▸ DOCUMENT
- - - - -

MEATS

Casserole of Beef

Fillet of Beef

Filets Mignons

Filets Mignons with Tomatoes and Mushrooms

Mutton Chops à la Soubise

Mutton Chops with Horseradish Sauce

Mutton Chops Boned, with Artichokes

Mutton Chops Boned, with Mushrooms

Leg of Mutton à la Jardinière

Leg of Mutton Slices

Cottage Pie

Meat and Potato Pie

Minced Meat with Potato Rings

Minced Ham and Eggs

Veal Chops

Veal à l’Italienne

Veal Cutlets, Small

Grenadines of Veal

Pork Tenderloins with Fried Apples

VEGETABLES AND CEREALS USED AS VEGETABLES

Potatoes, Stuffed Baked

Potatoes, Purée of

Rice à la Milanese

Baked Hominy

Quenelles of Cornmeal

Boiled Lettuce

Tomato Farci

Broiled Tomatoes

Spinach

Bean Croquettes

CHICKEN

Casserole of Chicken, No. 1

Casserole of Chicken, No. 2

Chicken, Panned } Can be used in place of

Chicken, Smothered } game in ninth course.

Chicken Fried in Cream

Chicken Joints

Chicken en Surprise

Forcemeat

SAUCES

White Sauce

Brown Sauce

Supreme Sauce

Tomato Purée

Hollandaise Sauce

Maître d’Hôtel Butter

Glaze

To Make Glaze

Hard Sauce

Liquid Sauces


CASSEROLE OF BEEF

Sauté three or four sliced onions in a tablespoonful of butter. Put them when soft into the casserole. Cut a steak, taken from the upper side of the round, into pieces suitable for one portion. Put them in the sauté-pan and sear them on all sides, then put them in the casserole. Add a tablespoonful of flour to the sauté-pan, let it brown, then add slowly a cupful and a half of water and stir until it is a little thickened, season with a teaspoonful of salt, a half teaspoonful of pepper, and a tablespoonful of chopped parsley. Add, if convenient, a little Worcestershire sauce and a little mushroom catsup. The sauce should be highly seasoned, and such condiments as are at hand may be used. The sauce will be richer if stock is used instead of water. Turn the sauce over the meat, cover the casserole, set it in the oven and cook slowly until the meat is tender, then cover the top with parboiled sliced potato and return it to the oven for a few minutes to finish cooking the potatoes. The sauce should be of the consistency of cream, and there should not be a great quantity of it. Serve in the casserole.

- - - - -

▸ SHORT EXERCISE 1
Using the cookbook text, list every recipe title for a mutton chop dish.

- - - - -

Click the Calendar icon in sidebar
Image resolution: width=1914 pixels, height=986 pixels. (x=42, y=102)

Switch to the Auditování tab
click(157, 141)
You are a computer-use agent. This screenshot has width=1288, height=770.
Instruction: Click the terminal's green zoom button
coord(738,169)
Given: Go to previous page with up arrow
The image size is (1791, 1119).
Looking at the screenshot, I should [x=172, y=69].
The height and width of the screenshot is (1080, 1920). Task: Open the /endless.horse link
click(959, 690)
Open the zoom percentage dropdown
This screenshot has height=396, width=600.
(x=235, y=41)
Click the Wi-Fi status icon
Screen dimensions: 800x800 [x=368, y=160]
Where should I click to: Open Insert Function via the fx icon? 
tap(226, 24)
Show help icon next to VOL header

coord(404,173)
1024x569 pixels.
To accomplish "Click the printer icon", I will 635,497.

- - - - -

▸ SHORT EXERCISE 2
Put the lines of the records between the line holding "You are a computer-use" and the line holding "(x=235, y=41)", inclusive, into a JSON list of strings with one string per line, leaving out blank lines.

▸ CORRECT RESPONSE 1
- Mutton Chops à la Soubise
- Mutton Chops with Horseradish Sauce
- Mutton Chops Boned, with Artichokes
- Mutton Chops Boned, with Mushrooms

▸ CORRECT RESPONSE 2
[
  "You are a computer-use agent. This screenshot has width=1288, height=770.",
  "Instruction: Click the terminal's green zoom button",
  "coord(738,169)",
  "Given: Go to previous page with up arrow",
  "The image size is (1791, 1119).",
  "Looking at the screenshot, I should [x=172, y=69].",
  "The height and width of the screenshot is (1080, 1920). Task: Open the /endless.horse link",
  "click(959, 690)",
  "Open the zoom percentage dropdown",
  "This screenshot has height=396, width=600.",
  "(x=235, y=41)"
]